Data Integration: Cimple is an attempt to do best-effort data integration at a community scale: first we apply the best automatic techniques to extract and integrate the data, then we leverage human effort (from the community builders and the users) to improve the extraction and integration process. This can be viewed as an example of self-improving automatic data integration systems. In addition, it can be interesting to consider if the problem of building a DBLife-like system for the database community can be cast as a data integration challenge (and benchmark).
AI: The AI community has developed numerous sophisticated solutions to address individual problems in the CIM process, such as information extraction, entity matching, and relationship discovery. The main focus has been largely on improving accuracies. Cimple also attempts to develop more accurate "blackbox" solutions in the CIM context. But it places a major emphasis on studying how the "blackboxes" can be composed effectively to handle the entire CIM process. The focus is on composing to maximize accuracy as well as efficiency (since scalability is a major problem).
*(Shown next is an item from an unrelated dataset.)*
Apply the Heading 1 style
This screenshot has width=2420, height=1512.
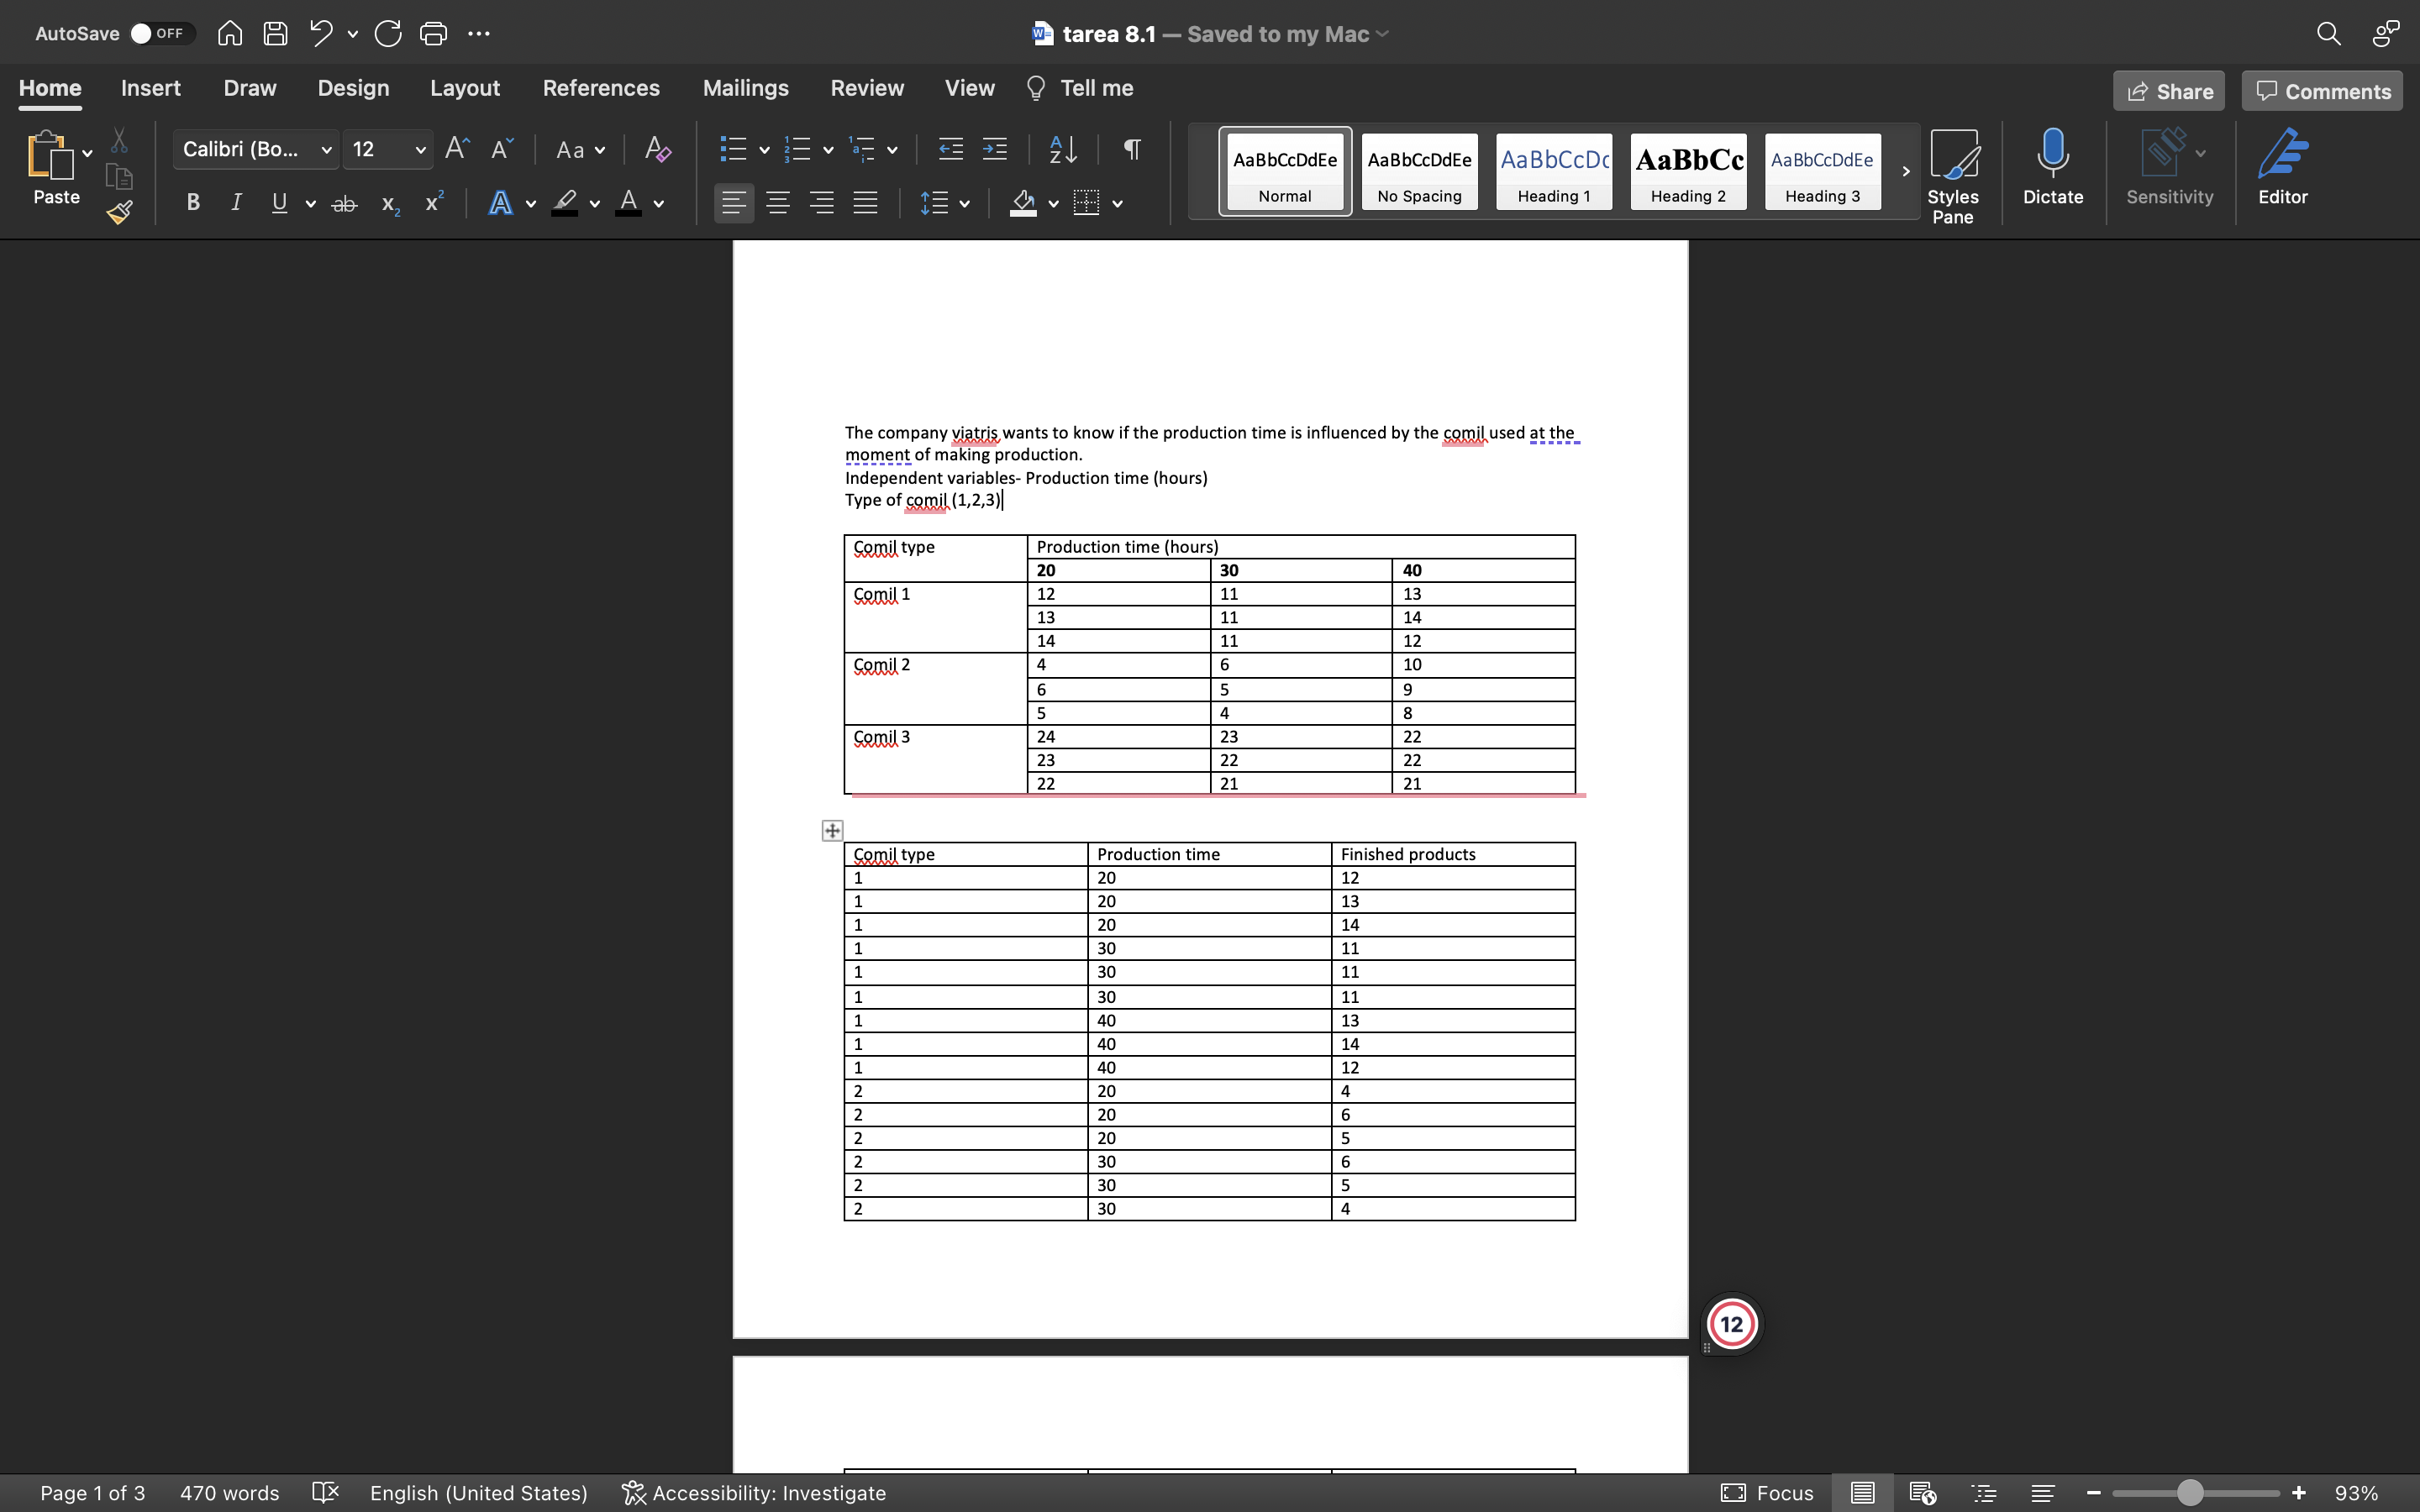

To compose "blackboxes" effectively, we often take cues from machine learning techniques as well as the relational optimization technologies.
Web: Cimple can be viewed as building technologies for vertical portals, but at the semantic (e.g., entity-relationship) level. It moves toward a vision of the Web where numerous such community portals exist, each of which can be maintained efficiently with minimal human effort, and where Web search can be moved to the next level by exploiting structured data at the community portals. Cimple also studies the problem of how to make community members collectively help build and maintain such portals. (Industrial efforts toward this direction can be seen, e.g., in the case of My Web 2.0 at Yahoo! and Google Base.)
Semantic Web: The vision of the Semantic Web is to have users mark up data on the Web so that it can be exploited more effectively by automated means. Cimple studies how this can be done in the context of communities: how we can "bootstrap" a portion of Semantic Web by initially marking up data using automatic means, then using services over this initial markup to entice the user base to mark up more data, thereby improving the provided services.